UI customization is all CSS variables plus localStorage. Accent colors, motion settings, compact mode, and font sizing are all client-side. It's lightweight, instant, and doesn't require accounts or server sync to feel personalized.
We register a service worker so the platform has PWA behavior and better repeat-load performance. It's not trying to pretend this is a native app — it's just the right web primitive for caching and reliability.
For observability, we run Sentry for error tracking and GA4 for analytics. That gives us enough signal to fix real issues fast without turning the product into a tracker-heavy mess. The whole stack decision comes down to three things: simplicity, speed, and minimal vendor lock-in.
APR 2026⏱️ 4 min readOpinion
What "Instant Play" Actually Means in 2026
The phrase gets thrown around a lot. Here's what it actually takes to make a game load in under 2 seconds from a browser tab.
Everybody says "instant play" now, but most platforms still do extra network hops before you see anything usable. If a click triggers three external services and a remote iframe dependency, that is not instant play.
For us, instant play means the game file itself is already hosted by us as static HTML, not fetched from a random third-party API at click time. If our CDN is up, the game should open. Simple as that.
Delivery matters too. GitHub Pages gives us distributed caching and Cloudflare helps at the edge for related services. The closer files are to users, the less time gets burned before first paint.

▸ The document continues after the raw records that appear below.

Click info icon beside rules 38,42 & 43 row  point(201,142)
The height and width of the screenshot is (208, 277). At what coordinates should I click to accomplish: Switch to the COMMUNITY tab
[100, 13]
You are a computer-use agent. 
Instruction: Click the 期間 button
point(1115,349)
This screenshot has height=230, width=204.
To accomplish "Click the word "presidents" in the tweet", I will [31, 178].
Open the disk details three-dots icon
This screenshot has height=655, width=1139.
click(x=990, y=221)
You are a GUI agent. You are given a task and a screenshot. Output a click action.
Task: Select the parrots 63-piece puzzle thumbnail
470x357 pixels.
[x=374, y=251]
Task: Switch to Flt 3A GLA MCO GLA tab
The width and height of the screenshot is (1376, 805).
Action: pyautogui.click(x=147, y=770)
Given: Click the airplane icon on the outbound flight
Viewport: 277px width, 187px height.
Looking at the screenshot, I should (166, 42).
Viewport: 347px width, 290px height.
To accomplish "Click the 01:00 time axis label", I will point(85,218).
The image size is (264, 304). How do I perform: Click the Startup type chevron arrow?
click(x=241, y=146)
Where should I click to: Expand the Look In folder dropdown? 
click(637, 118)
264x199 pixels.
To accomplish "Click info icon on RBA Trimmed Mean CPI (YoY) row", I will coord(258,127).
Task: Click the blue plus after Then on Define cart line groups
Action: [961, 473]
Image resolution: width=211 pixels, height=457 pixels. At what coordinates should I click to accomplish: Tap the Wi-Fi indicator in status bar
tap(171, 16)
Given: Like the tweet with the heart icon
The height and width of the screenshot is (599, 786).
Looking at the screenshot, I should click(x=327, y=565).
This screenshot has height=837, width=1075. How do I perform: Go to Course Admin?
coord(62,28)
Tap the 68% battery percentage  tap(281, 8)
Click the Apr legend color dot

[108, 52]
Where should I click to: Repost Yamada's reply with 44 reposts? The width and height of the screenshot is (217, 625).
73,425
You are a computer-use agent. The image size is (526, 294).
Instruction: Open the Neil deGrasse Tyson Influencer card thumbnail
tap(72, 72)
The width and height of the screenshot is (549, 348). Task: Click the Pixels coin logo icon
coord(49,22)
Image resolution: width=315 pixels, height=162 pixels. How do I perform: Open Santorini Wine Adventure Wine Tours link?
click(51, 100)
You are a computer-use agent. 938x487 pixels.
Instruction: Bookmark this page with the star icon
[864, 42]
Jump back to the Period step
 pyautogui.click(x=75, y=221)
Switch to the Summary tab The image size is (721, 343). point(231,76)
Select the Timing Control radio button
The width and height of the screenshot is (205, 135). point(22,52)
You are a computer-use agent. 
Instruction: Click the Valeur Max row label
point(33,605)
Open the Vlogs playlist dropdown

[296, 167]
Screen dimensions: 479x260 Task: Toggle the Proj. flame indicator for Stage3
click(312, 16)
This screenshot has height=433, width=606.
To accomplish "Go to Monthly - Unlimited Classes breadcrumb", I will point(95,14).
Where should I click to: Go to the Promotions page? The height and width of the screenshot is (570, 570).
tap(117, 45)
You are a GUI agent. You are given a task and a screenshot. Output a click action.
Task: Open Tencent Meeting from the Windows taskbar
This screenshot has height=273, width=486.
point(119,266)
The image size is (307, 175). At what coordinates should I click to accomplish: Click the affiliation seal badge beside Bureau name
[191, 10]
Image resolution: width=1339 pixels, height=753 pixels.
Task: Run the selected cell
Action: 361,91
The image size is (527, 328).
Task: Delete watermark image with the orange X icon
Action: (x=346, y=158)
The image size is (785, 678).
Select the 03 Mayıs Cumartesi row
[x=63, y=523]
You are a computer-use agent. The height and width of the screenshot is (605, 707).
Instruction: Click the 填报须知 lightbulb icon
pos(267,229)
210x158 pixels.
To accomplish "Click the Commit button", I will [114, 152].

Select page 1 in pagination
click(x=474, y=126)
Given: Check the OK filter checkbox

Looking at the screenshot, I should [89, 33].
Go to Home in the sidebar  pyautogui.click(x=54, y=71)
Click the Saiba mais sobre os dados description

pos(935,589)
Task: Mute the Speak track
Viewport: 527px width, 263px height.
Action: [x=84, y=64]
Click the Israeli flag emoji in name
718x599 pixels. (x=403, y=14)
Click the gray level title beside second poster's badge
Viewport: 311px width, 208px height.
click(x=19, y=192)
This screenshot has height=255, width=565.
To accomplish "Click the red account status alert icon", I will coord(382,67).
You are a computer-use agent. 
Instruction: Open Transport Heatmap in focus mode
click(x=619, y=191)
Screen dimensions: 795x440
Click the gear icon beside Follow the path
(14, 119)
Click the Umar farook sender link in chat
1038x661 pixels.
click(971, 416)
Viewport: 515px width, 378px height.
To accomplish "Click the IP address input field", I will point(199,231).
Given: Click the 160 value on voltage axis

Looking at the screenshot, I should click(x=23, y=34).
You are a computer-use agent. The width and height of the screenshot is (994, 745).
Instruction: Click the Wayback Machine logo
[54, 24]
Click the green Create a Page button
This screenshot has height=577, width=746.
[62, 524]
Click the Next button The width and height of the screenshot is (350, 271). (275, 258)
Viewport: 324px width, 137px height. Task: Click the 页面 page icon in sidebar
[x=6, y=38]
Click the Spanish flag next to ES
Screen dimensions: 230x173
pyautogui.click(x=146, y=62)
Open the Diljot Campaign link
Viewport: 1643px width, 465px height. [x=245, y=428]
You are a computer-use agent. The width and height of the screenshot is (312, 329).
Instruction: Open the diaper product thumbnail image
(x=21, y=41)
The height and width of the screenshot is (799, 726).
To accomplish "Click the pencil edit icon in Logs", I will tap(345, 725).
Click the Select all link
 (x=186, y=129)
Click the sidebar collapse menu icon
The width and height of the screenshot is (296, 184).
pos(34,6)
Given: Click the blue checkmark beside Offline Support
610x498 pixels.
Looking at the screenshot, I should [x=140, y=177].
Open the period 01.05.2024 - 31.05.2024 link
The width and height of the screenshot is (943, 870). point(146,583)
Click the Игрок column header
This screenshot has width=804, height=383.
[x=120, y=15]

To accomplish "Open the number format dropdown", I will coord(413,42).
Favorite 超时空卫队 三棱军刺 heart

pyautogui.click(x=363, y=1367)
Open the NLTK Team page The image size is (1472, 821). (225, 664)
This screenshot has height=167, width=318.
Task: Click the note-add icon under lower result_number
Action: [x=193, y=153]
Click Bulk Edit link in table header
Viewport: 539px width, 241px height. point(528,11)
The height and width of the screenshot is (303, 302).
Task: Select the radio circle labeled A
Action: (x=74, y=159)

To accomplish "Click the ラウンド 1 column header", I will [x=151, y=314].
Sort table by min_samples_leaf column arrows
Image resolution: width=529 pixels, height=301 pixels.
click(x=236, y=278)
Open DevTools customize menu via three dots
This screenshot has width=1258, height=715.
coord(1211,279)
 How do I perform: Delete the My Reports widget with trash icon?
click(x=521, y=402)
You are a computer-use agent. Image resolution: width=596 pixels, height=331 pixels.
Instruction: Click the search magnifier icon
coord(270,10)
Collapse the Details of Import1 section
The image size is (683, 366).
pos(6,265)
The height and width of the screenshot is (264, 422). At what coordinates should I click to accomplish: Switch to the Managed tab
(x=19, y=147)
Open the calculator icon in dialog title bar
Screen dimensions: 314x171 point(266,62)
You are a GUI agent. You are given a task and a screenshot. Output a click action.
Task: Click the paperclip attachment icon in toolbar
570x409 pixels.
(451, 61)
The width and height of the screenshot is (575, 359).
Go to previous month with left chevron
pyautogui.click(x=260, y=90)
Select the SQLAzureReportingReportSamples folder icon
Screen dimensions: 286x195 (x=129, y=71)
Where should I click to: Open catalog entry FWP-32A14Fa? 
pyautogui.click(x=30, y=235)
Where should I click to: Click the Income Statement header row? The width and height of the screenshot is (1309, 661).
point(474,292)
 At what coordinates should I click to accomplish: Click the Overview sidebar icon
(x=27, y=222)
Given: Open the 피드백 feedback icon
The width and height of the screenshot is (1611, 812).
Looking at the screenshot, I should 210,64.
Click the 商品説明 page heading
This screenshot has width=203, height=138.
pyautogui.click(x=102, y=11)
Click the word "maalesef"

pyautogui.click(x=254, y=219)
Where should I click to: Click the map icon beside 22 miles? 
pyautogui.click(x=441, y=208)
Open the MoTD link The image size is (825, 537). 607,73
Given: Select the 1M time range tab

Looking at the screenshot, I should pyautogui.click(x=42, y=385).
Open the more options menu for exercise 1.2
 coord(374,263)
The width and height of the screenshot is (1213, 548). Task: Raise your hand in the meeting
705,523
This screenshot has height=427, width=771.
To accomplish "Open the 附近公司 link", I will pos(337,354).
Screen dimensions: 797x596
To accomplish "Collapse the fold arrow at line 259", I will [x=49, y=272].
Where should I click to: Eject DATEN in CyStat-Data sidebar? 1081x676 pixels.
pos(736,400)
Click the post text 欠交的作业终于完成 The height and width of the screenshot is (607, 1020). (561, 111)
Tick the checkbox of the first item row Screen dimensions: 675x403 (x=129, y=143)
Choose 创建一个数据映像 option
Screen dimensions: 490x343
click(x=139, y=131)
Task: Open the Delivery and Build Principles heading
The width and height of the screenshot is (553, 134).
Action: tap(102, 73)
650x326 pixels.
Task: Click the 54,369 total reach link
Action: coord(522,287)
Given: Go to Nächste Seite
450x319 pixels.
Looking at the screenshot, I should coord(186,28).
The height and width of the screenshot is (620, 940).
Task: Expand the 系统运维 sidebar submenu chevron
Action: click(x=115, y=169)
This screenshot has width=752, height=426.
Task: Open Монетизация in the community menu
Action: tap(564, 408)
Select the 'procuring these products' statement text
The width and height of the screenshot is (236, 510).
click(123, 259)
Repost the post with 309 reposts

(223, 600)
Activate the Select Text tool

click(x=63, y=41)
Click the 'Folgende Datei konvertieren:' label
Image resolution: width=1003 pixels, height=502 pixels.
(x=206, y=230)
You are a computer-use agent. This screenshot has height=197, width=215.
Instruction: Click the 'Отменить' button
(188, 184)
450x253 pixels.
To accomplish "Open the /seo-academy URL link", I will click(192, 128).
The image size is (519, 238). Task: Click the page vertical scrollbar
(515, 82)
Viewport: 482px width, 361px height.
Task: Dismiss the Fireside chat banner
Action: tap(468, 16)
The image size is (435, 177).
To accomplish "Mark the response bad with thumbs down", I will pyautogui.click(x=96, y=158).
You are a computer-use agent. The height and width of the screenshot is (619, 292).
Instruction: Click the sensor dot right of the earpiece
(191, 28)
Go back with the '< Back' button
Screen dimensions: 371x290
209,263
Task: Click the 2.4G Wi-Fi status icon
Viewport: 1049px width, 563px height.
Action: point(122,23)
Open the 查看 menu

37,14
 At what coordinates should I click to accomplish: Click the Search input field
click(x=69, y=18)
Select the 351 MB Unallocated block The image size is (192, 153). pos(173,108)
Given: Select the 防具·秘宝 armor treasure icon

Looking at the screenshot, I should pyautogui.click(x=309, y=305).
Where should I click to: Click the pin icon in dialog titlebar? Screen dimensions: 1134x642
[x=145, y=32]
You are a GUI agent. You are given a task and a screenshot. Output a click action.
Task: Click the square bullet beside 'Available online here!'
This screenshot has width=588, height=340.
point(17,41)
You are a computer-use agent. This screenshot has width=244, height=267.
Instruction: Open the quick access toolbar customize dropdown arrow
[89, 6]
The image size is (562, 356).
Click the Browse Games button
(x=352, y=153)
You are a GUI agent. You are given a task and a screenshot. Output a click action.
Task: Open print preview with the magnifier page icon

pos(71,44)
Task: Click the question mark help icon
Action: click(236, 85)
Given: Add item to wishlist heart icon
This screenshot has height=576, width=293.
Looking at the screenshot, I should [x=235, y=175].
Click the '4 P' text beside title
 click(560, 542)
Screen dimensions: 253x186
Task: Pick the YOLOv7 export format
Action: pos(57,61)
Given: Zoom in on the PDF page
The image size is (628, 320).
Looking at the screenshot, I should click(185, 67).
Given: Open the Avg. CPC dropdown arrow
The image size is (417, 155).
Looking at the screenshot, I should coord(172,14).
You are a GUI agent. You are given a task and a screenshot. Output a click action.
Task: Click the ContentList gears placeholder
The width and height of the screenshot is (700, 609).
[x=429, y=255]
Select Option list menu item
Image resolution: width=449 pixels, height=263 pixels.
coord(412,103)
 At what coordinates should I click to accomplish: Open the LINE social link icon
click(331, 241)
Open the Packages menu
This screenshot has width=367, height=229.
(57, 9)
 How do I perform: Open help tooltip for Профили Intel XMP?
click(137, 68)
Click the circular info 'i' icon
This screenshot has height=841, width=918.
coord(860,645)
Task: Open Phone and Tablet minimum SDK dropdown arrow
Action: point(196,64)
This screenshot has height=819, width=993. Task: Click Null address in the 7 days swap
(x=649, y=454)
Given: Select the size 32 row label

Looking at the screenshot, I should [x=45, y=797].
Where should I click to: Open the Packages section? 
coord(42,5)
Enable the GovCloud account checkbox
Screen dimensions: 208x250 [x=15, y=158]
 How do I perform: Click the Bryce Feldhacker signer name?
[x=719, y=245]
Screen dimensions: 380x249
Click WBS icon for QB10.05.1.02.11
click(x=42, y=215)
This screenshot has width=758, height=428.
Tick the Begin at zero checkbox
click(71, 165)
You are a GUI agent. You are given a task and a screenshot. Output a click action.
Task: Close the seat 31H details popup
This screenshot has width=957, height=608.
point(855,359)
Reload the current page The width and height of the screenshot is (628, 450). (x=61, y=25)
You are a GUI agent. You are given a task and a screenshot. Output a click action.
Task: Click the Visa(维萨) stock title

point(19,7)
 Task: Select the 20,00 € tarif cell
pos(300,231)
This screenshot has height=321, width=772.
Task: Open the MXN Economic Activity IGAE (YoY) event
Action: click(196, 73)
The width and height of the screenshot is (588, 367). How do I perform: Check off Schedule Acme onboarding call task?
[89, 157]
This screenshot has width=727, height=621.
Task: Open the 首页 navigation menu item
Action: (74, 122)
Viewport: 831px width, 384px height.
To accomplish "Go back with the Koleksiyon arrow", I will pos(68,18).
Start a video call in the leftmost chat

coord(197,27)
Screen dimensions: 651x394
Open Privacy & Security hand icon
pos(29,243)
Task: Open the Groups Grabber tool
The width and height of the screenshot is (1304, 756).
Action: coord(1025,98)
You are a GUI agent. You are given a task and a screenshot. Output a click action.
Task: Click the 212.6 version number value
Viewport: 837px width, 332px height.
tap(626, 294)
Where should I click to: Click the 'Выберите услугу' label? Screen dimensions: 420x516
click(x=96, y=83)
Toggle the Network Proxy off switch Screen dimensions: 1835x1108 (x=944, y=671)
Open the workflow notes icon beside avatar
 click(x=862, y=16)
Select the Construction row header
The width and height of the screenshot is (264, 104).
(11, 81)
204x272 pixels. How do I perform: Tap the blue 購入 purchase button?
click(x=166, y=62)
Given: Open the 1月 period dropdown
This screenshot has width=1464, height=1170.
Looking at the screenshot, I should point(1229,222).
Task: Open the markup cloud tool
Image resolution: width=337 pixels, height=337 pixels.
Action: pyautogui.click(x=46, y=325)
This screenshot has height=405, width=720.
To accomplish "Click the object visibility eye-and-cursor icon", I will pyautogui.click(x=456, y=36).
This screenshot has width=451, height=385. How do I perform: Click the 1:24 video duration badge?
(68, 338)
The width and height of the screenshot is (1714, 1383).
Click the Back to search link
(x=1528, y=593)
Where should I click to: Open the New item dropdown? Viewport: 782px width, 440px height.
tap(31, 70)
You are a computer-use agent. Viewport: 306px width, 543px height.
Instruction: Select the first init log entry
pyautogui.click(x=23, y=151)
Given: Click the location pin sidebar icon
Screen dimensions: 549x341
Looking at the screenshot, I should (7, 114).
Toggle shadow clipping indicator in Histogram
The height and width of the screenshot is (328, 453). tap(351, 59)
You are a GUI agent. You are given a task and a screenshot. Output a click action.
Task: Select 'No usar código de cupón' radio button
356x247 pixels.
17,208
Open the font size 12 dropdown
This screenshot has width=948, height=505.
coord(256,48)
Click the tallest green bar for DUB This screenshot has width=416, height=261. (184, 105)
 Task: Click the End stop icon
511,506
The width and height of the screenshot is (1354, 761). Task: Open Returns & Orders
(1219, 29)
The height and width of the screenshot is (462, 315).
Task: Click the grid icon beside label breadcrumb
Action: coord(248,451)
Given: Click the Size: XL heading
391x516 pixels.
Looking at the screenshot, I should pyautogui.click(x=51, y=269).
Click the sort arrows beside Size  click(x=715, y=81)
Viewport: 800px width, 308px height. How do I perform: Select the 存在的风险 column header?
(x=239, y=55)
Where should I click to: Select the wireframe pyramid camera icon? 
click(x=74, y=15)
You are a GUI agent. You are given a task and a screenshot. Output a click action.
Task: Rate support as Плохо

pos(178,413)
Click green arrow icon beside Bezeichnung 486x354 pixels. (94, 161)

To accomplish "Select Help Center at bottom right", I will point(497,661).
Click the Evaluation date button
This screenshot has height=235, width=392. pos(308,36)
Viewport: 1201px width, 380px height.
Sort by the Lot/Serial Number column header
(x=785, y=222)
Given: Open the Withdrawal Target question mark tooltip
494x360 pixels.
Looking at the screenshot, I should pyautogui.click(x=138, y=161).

Game file weight is a real constraint. Massive bundles and unoptimized WebGL builds destroy load times on average hardware. We favor lean titles and optimized packages because performance targets have to include low-power devices, not just gaming PCs.
The manifest system is the quiet workhorse here. We keep structured metadata locally so the platform can render listings and links without waiting on third-party catalog APIs. Fewer moving parts means fewer cold-start delays.
This is also why we avoid the "embed whatever works today" approach. Some sites depend on external hosts being alive forever. When those hosts go down, the library breaks. Self-contained hosting is less flashy but way more reliable.
Our bar is under 2 seconds to first interaction on a Chromebook over average WiFi. We're not fully there yet across every title, which is exactly why the library is being rebuilt right now. Long term, WebGPU is the next big unlock for browser gaming performance, and we're watching that closely.
APR 2026⏱️ 3 min readUpdates
AVUIX Roadmap — What's Actually Coming
No fake launch dates. Just what we're working on, in order of priority.
First priority is the game library relaunch, and it stays first until it's done right. We're testing every title, removing broken entries, and tightening quality standards before anything goes back live.
In parallel, proxy stability work is ongoing. Reliability beats feature hype. If people click a proxy endpoint, it should respond quickly and stay up. That's basic trust and we treat it like core infrastructure.
After that, favorites and bookmarks are next for logged-in users. The account system already exists, so this is about giving users practical tools to save and return to what they actually play.
Leaderboards are also planned using the current game-api.js score foundation. We're not forcing social features, but competitive stats done cleanly can make the platform more fun without adding noise.
Push notifications are on the list too. Service worker support is already in place, so the next step is opt-in alerts for meaningful updates, not spam blasts.
We still plan to expand the library toward 2,000+ titles over time, but only if quality stays high. Growth is not the goal by itself. Reliable play is.
AdSense is applied and pending. If approved, we'll use non-intrusive banner placements only — never interstitials, never autoplay video. Not happening: paid tiers, real-identity requirements, or social-network gimmicks. The rule is simple: every shipped feature must make AVUIX faster, more private, or more fun.